The issue of home–grown terrorism, among other factors, is caused by a failure of governments to implement the republican idea of protecting citizens not only from vertical, but also horizontal power imbalances.

Vahid Nick Pay
18 February 2015
Manifestation on Republic Square in Paris against terrorism and in memory of the attack against  Charlie Hebdo.

Commemoration of the Charlie Hebdo attacks on Republic Square in Paris. Shutterstock/arenysam. Some rights reserved."The period of danger to the republic has come to an end, the period of difficulties starts" Leon Gambetta, the prominent ideologue of the French Third Republic, optimistically proclaimed in 1879. The recent Paris terrorist attacks and numerous other failed attempts unearthed some major ideological fault lines underpinned by considerable social alienation of some of the republic’s very own children.

There are numerous ideological factors that play a role in such acts of violence and several international contexts, where ethno–religious dividing lines result in considerable violence with a global impact.
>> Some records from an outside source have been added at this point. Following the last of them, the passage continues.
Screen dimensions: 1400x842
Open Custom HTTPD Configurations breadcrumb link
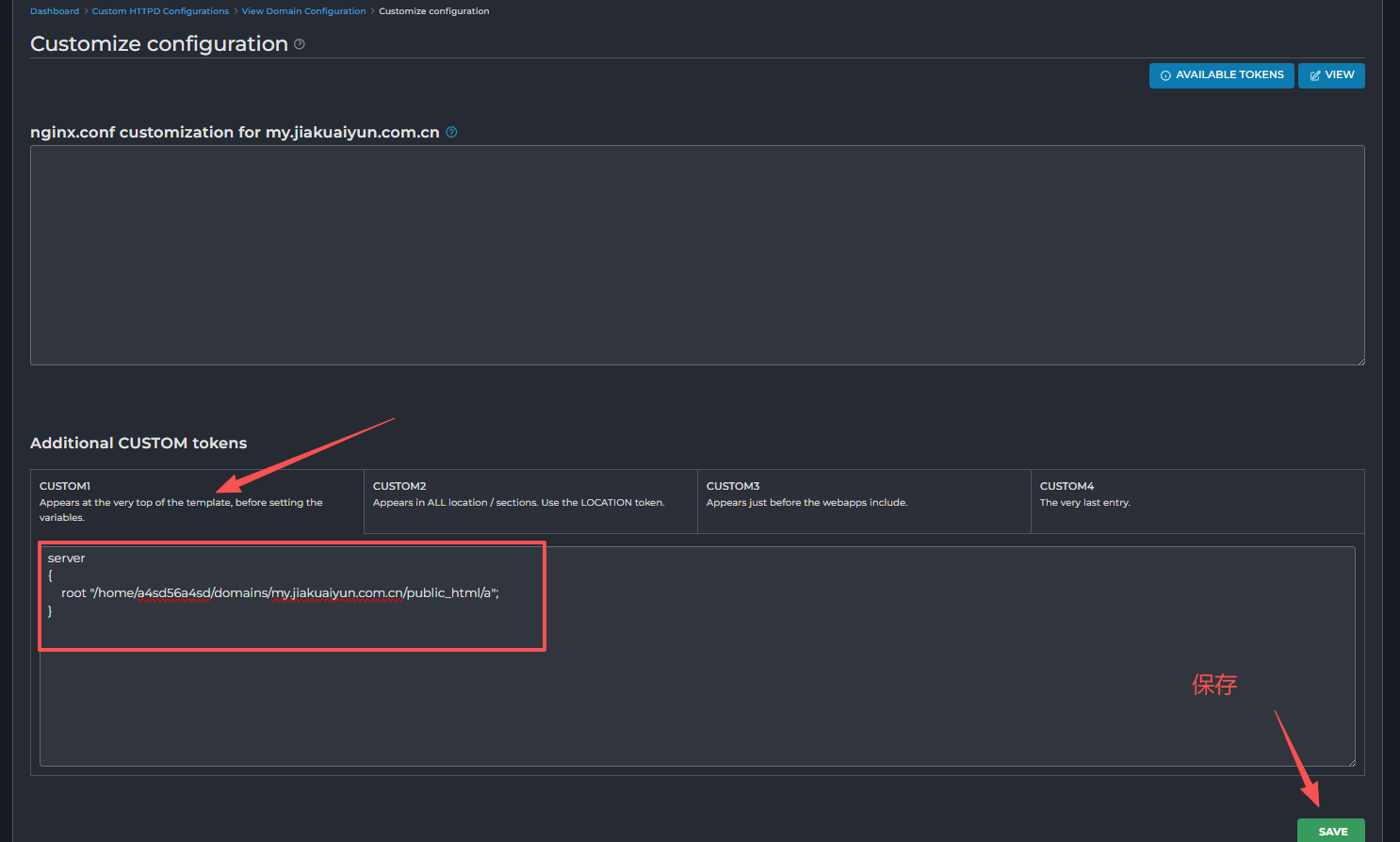coord(160,11)
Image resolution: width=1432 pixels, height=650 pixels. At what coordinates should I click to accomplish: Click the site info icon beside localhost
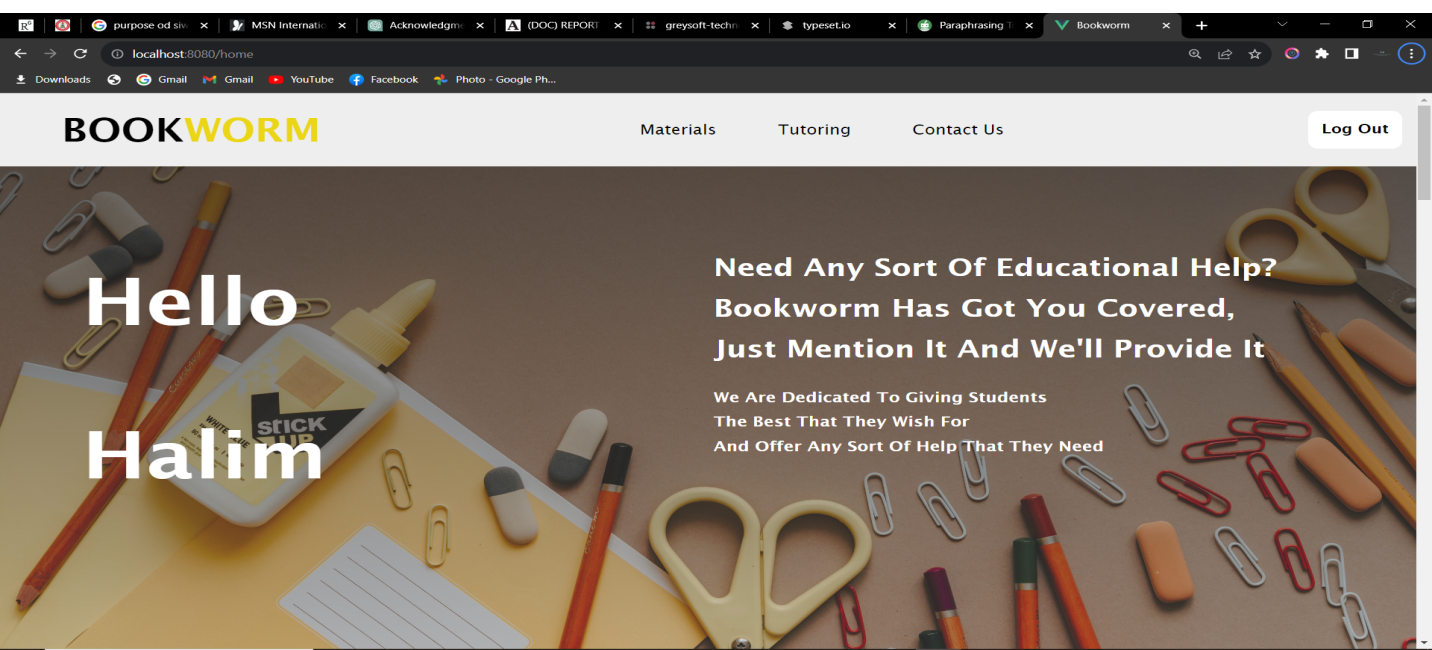tap(117, 54)
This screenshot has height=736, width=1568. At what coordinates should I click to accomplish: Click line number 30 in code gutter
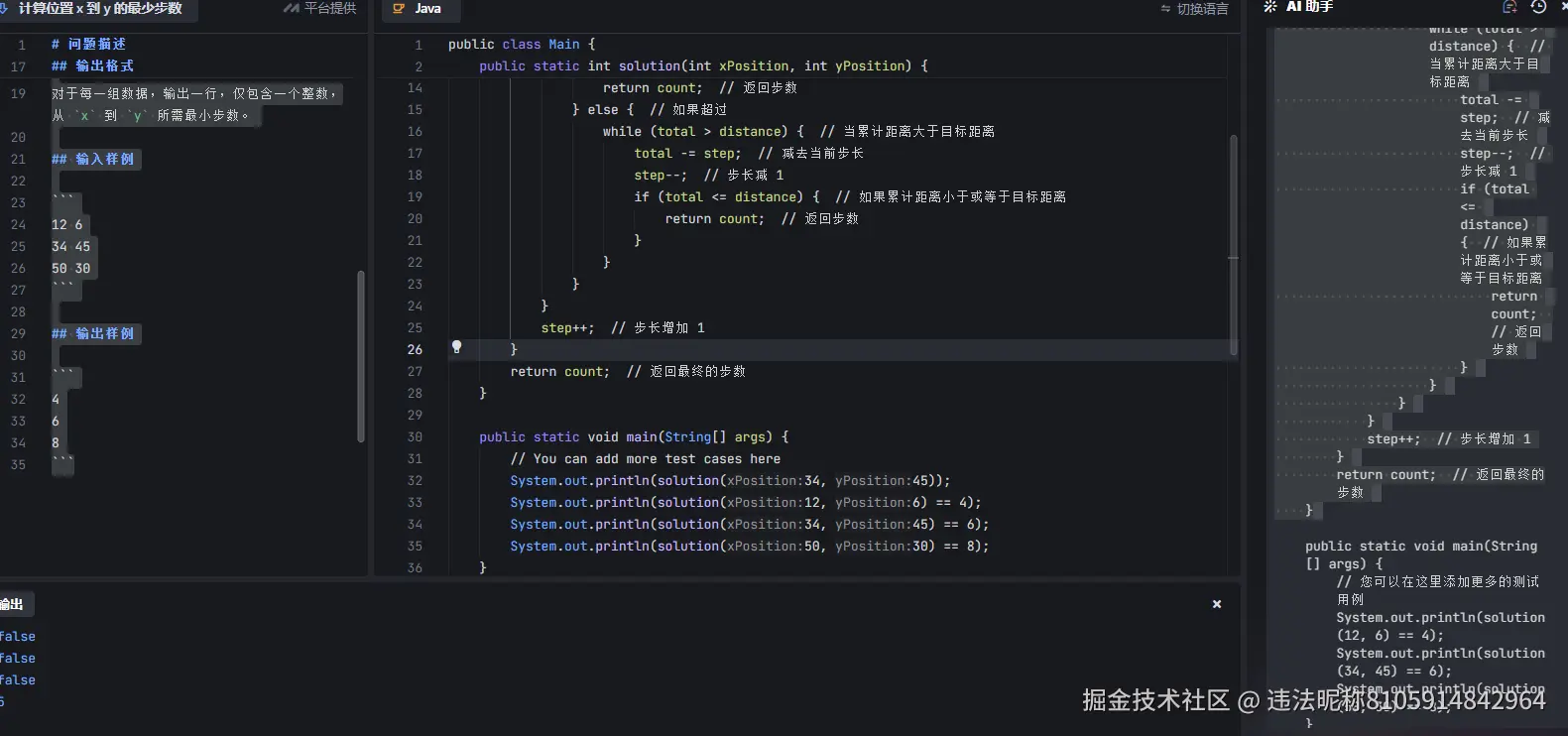tap(415, 437)
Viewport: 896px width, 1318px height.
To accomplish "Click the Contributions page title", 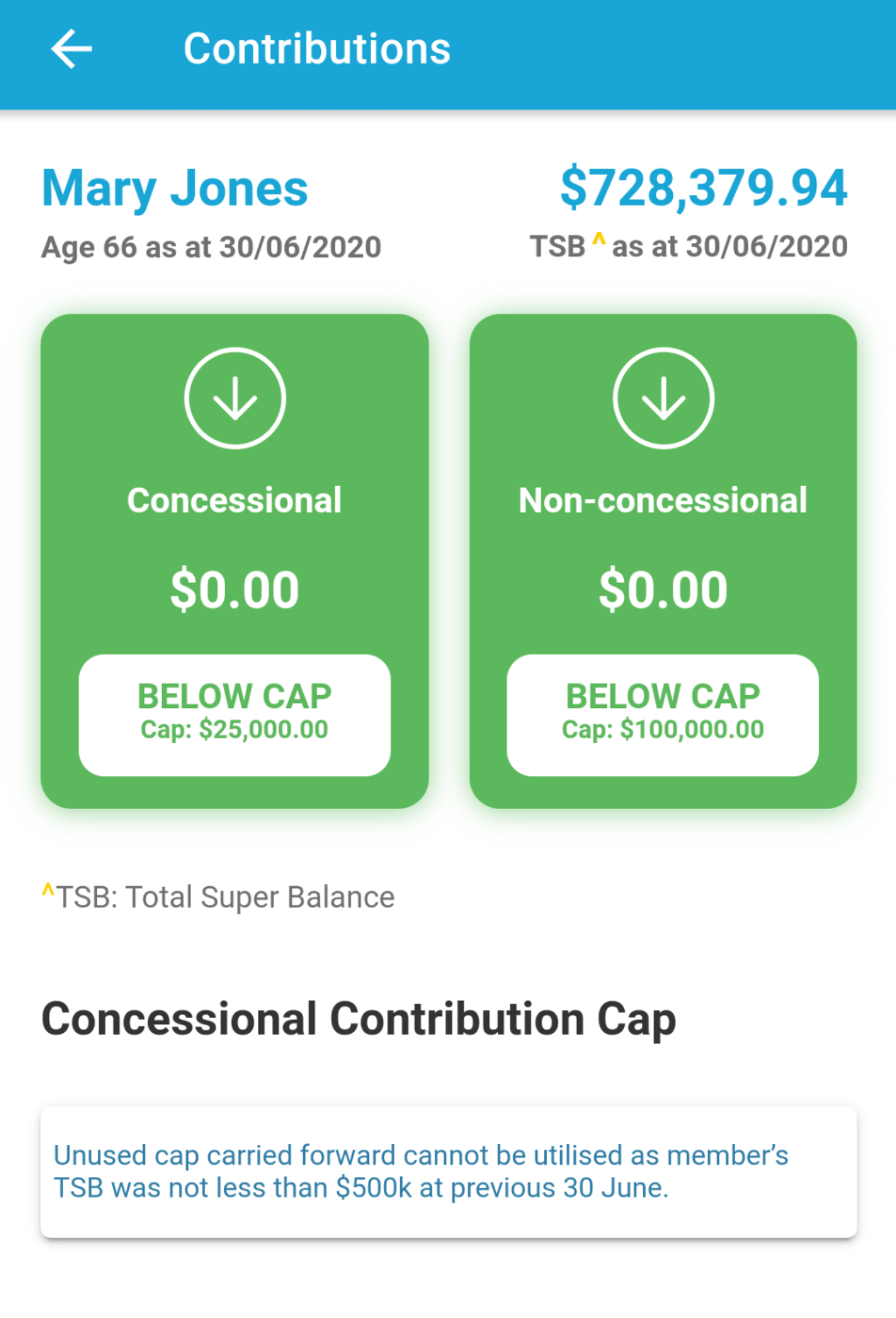I will tap(317, 49).
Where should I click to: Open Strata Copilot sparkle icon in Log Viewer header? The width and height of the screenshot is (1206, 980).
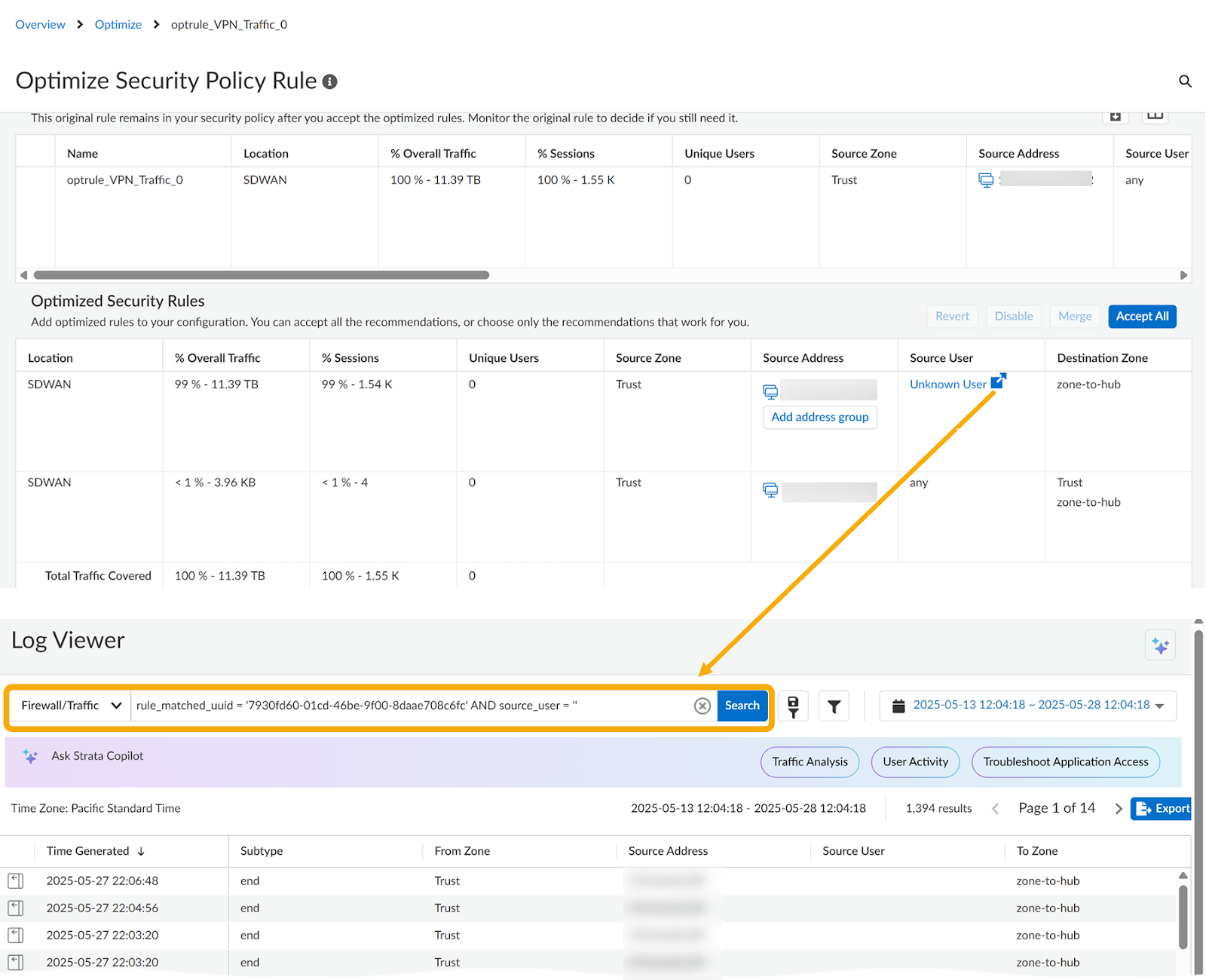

Particularly the Middle East appears to be providing a breeding ground for ideological activism, with the ongoing conflicts leading to pervasive injustice and violence inflicted on ethnic and religious grounds. Notwithstanding these issues, in this article I wish to highlight other internal political factors within the European borders that, amongst others, could be persuading some parts of our societies to use violence. 

Civic rights and duties

In a recent speech at the Arab World Institute, President Francois Hollande emphatically underlined the “republican rights and duties” of all French citizens, including the Muslim minority. Prime Minister Manuel Valls, in denouncing social discrimination within society, went even so far as to refer to certain impoverished sections of the French community as instances of social apartheid. Such affirmations, while clearly highlighting some of the socio–spatial factors that lead to the isolation and ghettoization of some groups, do not appear to go far enough in highlighting the normative significance of such destructive political realities for the republican idea of being trapped in the prevailing imperative of a moral condemnation of violence.

Furthermore it appears that such discourses on civil reconciliation, based on a consensus on the principles of rights and punishment, provide a mere fig leaf and a modicum of consolation in the face of the fundamental deficiency of republican provisions to protect and promote the central principle of liberty at both private and public levels, which characterise and indeed qualify a republican political system.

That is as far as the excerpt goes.